TGH Hasanain Juaini tidak hanya dikenal sebagai tokoh agama tetapi juga akvitis peduli lingkungan. Berkat gerakannya menanam pohon, lahan yang gundul kini hijau.
KHAFIDLUL ULUM–Lombok Barat
SETELAH salat Subuh pada Jumat (23/12), TGH Hasanain langsung ke samping rumahnya di Narmada, Lombok Barat. Dia masih mengenakan baju koko dan sarung. Tangannya lalu mengambil bibit tanaman dan memasukkannya ke polybag. Media tanam yang terbuat dari plastik hitam itu kemudian dijejer di sepanjang pagar serta dinding rumahnya.
Berbagai macam jenis bibit dia tanam. Ada sirsak, mangga, rambutan, cabai, dan tanaman produktif lainnya. Maka, tak heran bila halaman rumahnya penuh tanaman yang tumbuh subur.Di depan rumahnya juga ada pohon rambutan serta delima yang sedang berbuah. Pekarangan rumah hanyalah salah satu lokasi yang dijadikan pembibitan oleh TGH Hasanain.
Yang paling besar di kompleks Pondok Pesantren Nurul Haraiman putra. Di tempat itulah TGH Hasanain menjalankan aktivitasnya di bidang lingkungan. Setiap tahun dia menyiapkan sejuta bibit pohon produktif yang bisa cepat panen. Di antaranya pohon sengon, jabon, mahoni, kayu putih, jati, dan cengkih.
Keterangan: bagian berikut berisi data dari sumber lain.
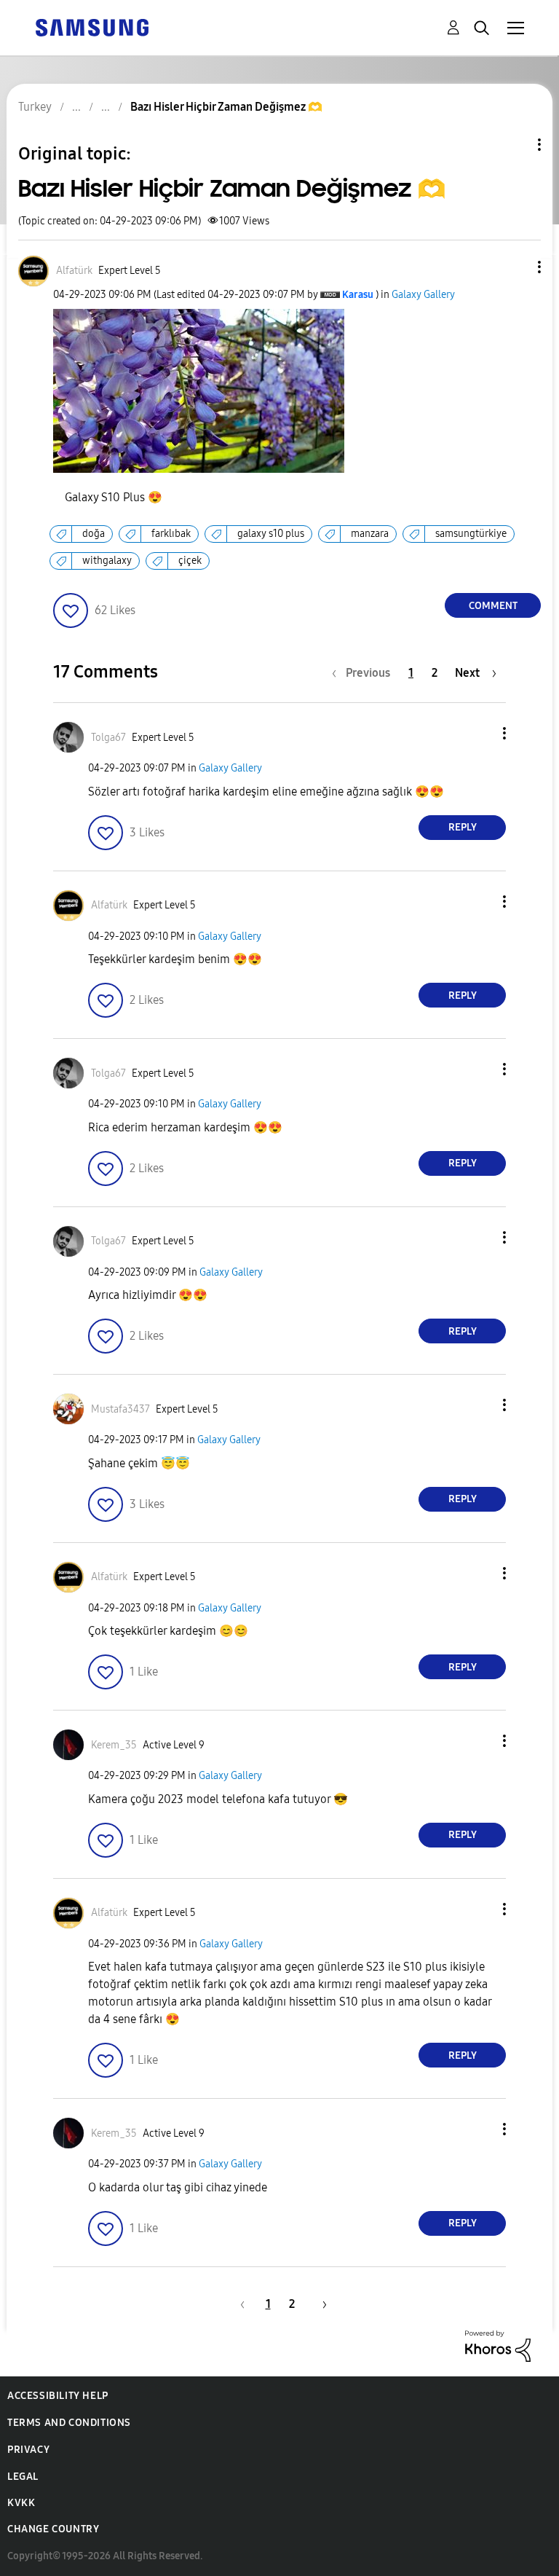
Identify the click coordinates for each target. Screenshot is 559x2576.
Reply (462, 827)
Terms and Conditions (69, 2422)
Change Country (53, 2529)
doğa (93, 533)
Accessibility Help (57, 2396)
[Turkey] (91, 27)
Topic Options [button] (514, 144)
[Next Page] (319, 2304)
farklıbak (171, 533)
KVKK (21, 2503)
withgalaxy (107, 560)
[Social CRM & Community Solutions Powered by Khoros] (498, 2345)
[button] (515, 267)
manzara (370, 533)
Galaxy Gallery (423, 294)
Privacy (28, 2449)
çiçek (190, 560)
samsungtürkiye (471, 533)
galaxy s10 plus (270, 533)
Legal (23, 2476)
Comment (493, 606)
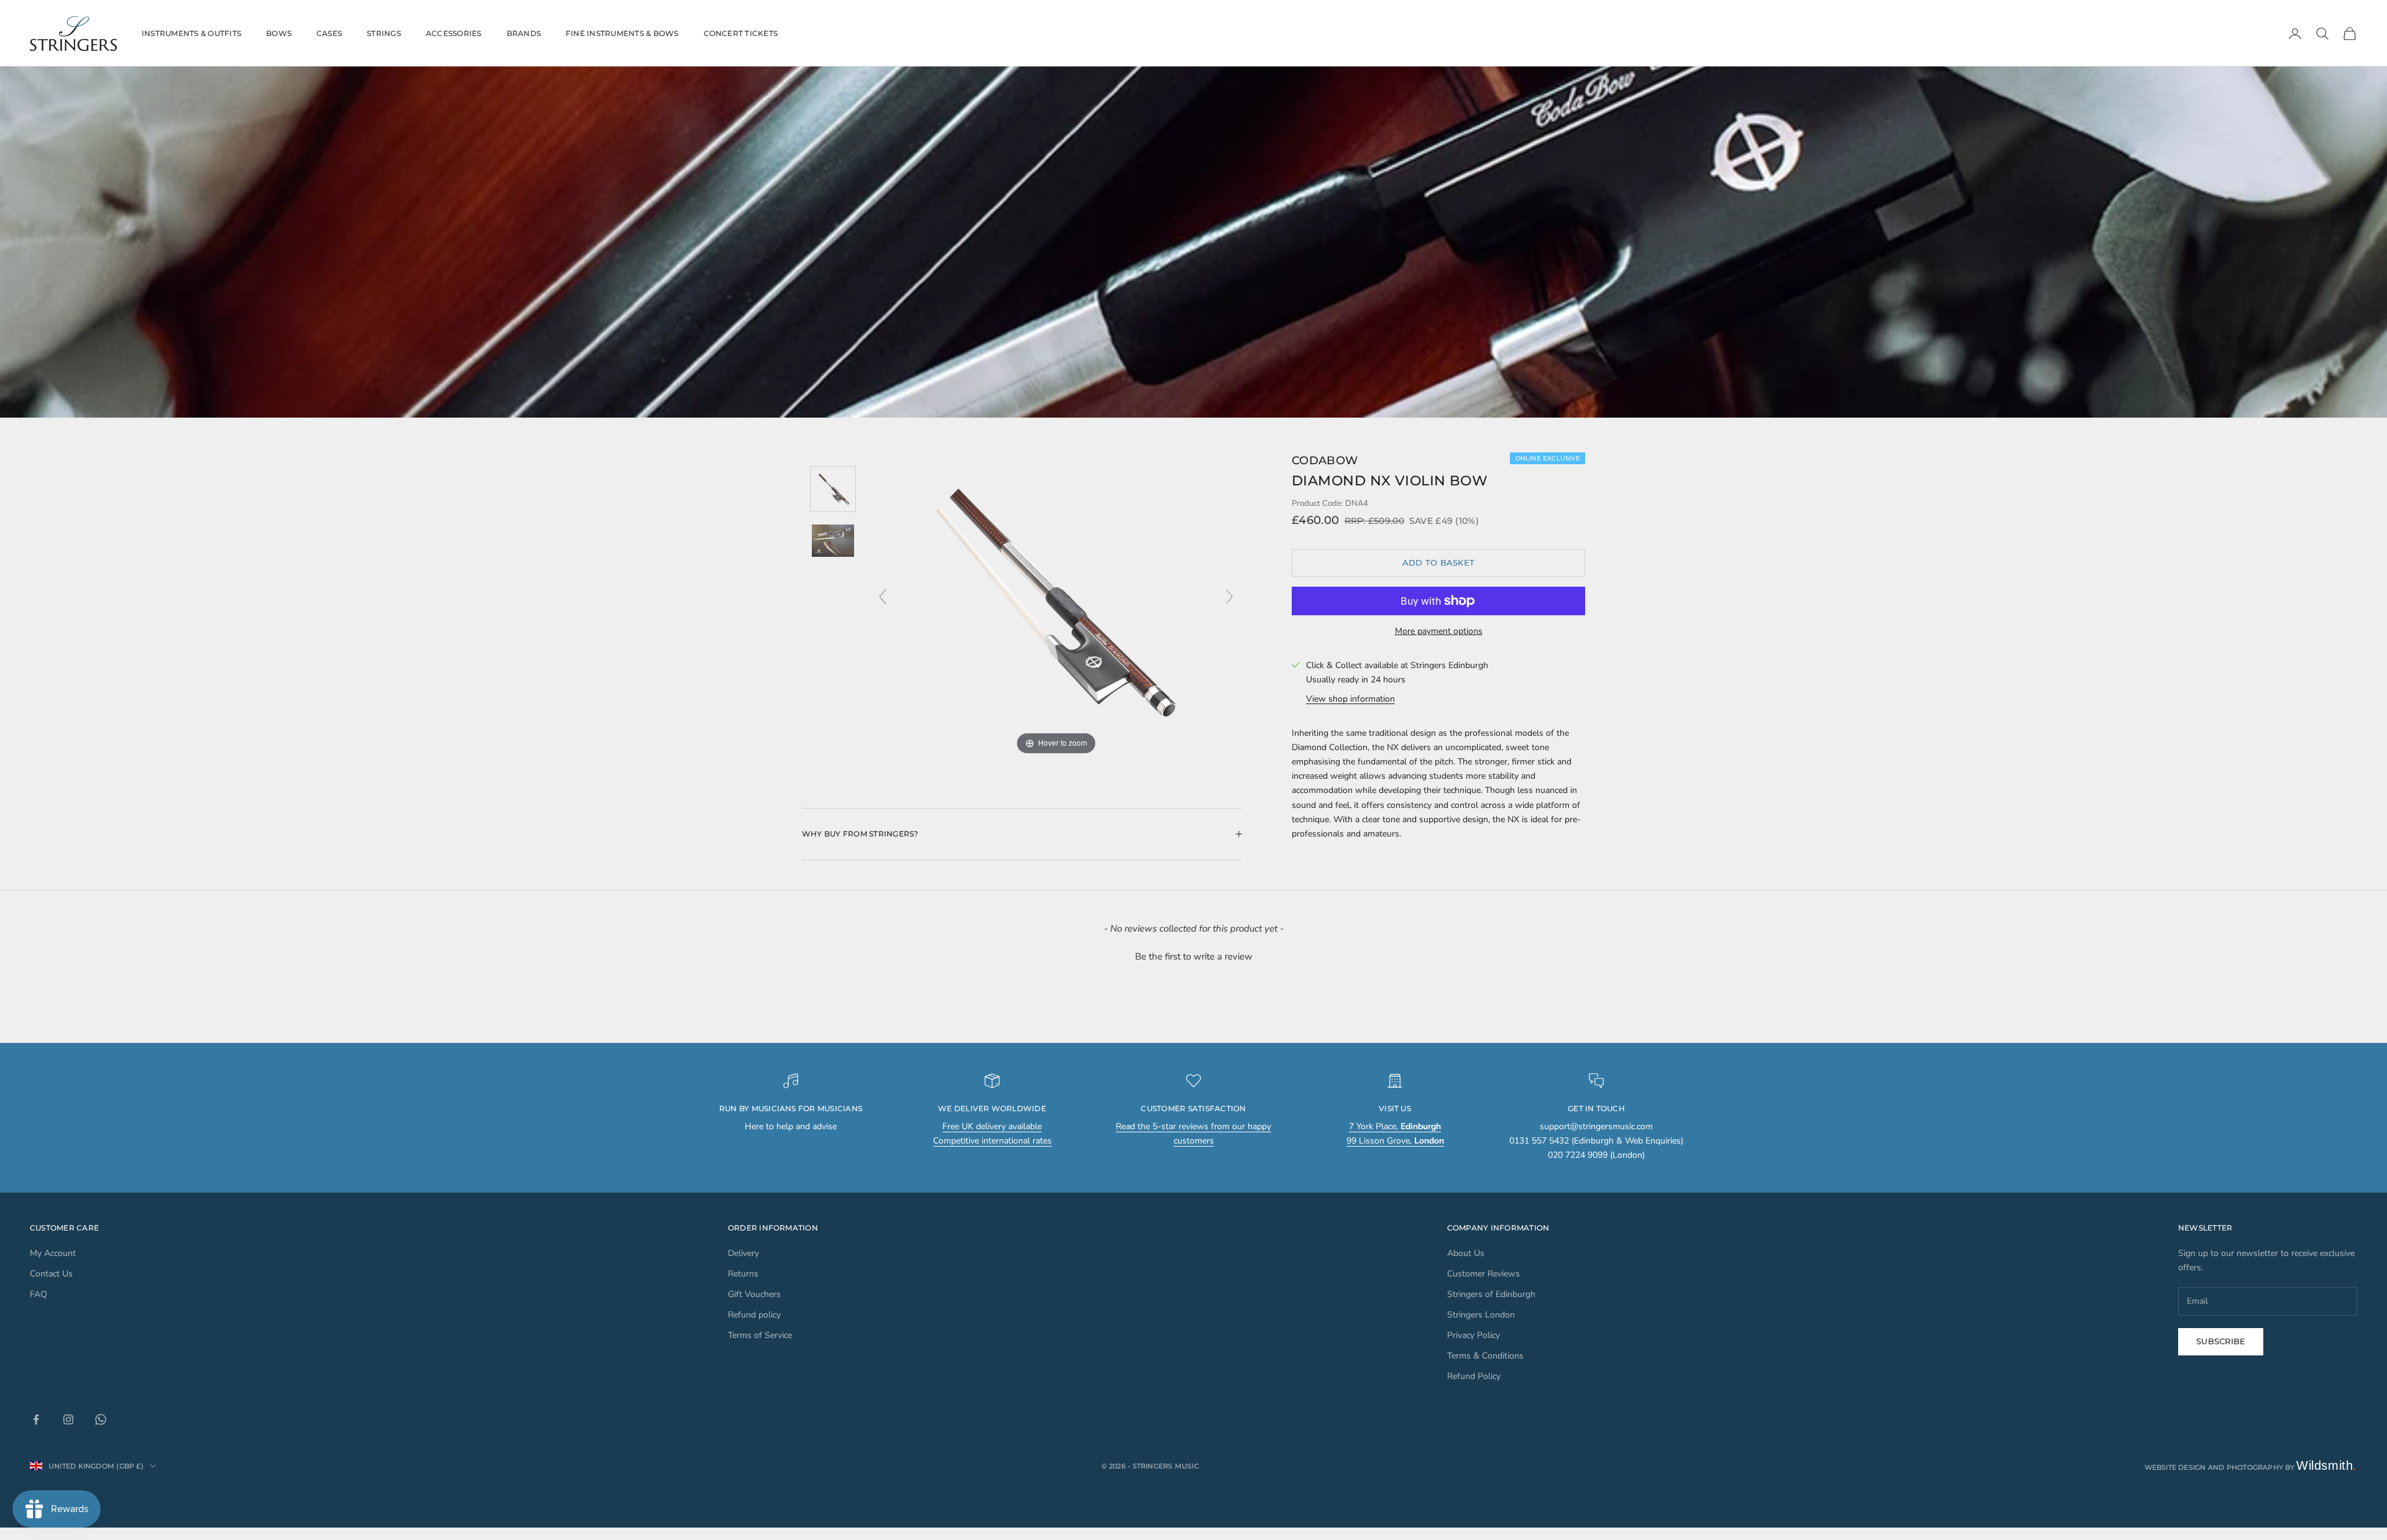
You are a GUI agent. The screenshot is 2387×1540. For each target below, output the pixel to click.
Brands (524, 33)
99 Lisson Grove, (1395, 1141)
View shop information (1350, 699)
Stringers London (1481, 1315)
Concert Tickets (741, 33)
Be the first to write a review (1194, 956)
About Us (1465, 1253)
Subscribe (2220, 1341)
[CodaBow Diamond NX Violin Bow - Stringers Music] (832, 488)
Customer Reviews (1483, 1274)
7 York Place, (1395, 1126)
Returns (743, 1274)
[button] (1193, 955)
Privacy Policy (1473, 1335)
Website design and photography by (2251, 1467)
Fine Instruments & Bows (622, 33)
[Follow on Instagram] (68, 1419)
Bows (279, 33)
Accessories (454, 33)
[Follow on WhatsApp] (100, 1419)
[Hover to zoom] (1056, 602)
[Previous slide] (882, 596)
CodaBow (1325, 460)
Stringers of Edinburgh (1491, 1294)
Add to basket (1438, 562)
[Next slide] (1229, 596)
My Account (53, 1253)
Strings (384, 33)
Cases (329, 33)
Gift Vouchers (754, 1294)
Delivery (743, 1253)
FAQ (38, 1294)
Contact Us (51, 1274)
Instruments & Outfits (191, 33)
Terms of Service (760, 1335)
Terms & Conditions (1485, 1356)
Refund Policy (1474, 1376)
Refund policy (754, 1315)
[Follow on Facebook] (36, 1419)
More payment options (1439, 631)
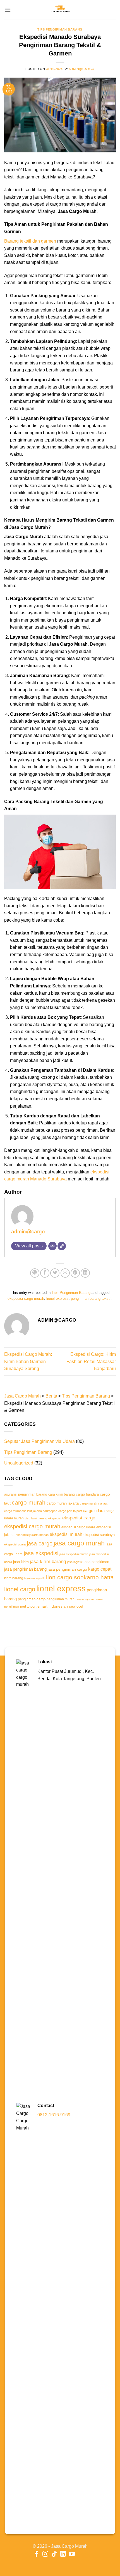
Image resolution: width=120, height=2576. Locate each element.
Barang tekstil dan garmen (30, 241)
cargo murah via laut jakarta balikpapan (30, 1511)
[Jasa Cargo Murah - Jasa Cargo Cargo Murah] (60, 10)
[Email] (52, 1246)
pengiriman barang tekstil (91, 1298)
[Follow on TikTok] (54, 2554)
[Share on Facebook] (44, 1273)
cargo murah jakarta (63, 1503)
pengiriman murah (61, 1599)
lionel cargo (19, 1589)
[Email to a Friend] (65, 1273)
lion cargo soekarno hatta (80, 1577)
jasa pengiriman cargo (67, 1569)
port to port (28, 1606)
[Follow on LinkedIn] (63, 2554)
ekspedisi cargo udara (78, 1527)
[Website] (61, 1246)
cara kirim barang (61, 1494)
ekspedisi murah (66, 1534)
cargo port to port (70, 1511)
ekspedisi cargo (78, 1518)
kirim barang (13, 1578)
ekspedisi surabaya (99, 1535)
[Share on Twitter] (54, 1273)
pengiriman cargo (31, 1599)
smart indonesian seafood (60, 1606)
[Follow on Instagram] (45, 2554)
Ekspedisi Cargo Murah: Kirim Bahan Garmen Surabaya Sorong (28, 1361)
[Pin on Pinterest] (75, 1273)
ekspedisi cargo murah (26, 1298)
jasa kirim (21, 1562)
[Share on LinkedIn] (85, 1273)
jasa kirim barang (48, 1561)
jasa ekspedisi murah (73, 1554)
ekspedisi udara (15, 1544)
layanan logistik (34, 1578)
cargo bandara (87, 1494)
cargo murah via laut (93, 1503)
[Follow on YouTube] (72, 2554)
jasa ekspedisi (41, 1553)
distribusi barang (36, 1518)
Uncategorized (18, 1463)
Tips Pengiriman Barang (59, 29)
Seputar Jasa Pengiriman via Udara (39, 1441)
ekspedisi (54, 1518)
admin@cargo (82, 69)
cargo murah (28, 1502)
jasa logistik (75, 1562)
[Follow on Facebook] (36, 2554)
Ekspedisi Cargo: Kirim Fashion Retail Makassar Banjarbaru (91, 1361)
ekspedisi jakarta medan (32, 1534)
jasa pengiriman (96, 1562)
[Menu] (7, 10)
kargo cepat (99, 1569)
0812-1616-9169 (53, 2114)
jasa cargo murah (79, 1543)
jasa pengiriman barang (25, 1569)
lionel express (57, 1298)
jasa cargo (39, 1543)
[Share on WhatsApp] (34, 1273)
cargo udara (94, 1510)
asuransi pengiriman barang (25, 1494)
Ada pula pohon berbuah seperti manggis, durian, mangga, rambutan, dan kelengkeng. ’’Bibit ini kami bagikan gratis kepada masyarakat. Siapa saja boleh mengambil asal ditanam,’’ ucap TGH Hasanain saat ditemui di rumahnya belum lama ini.
Siangnya, setelah salat Jumat, Tuan Guru yang lahir pada 17 Agustus 1964 itu mengajak Jawa Pos melihat langsung hasil penghijauan yang dirintisnya selama ini. Tempatnya di pegunungan Desa Sedau, Narmada. Jaraknya sekitar 8 kilometer dari rumahnya. Pegunungan seluas 65 hektare itu dia beri nama Madani Super Camp Nurul Haramain. Hasanain menyetir sendiri mobil Toyota Innova untuk mencapai lokasi tersebut.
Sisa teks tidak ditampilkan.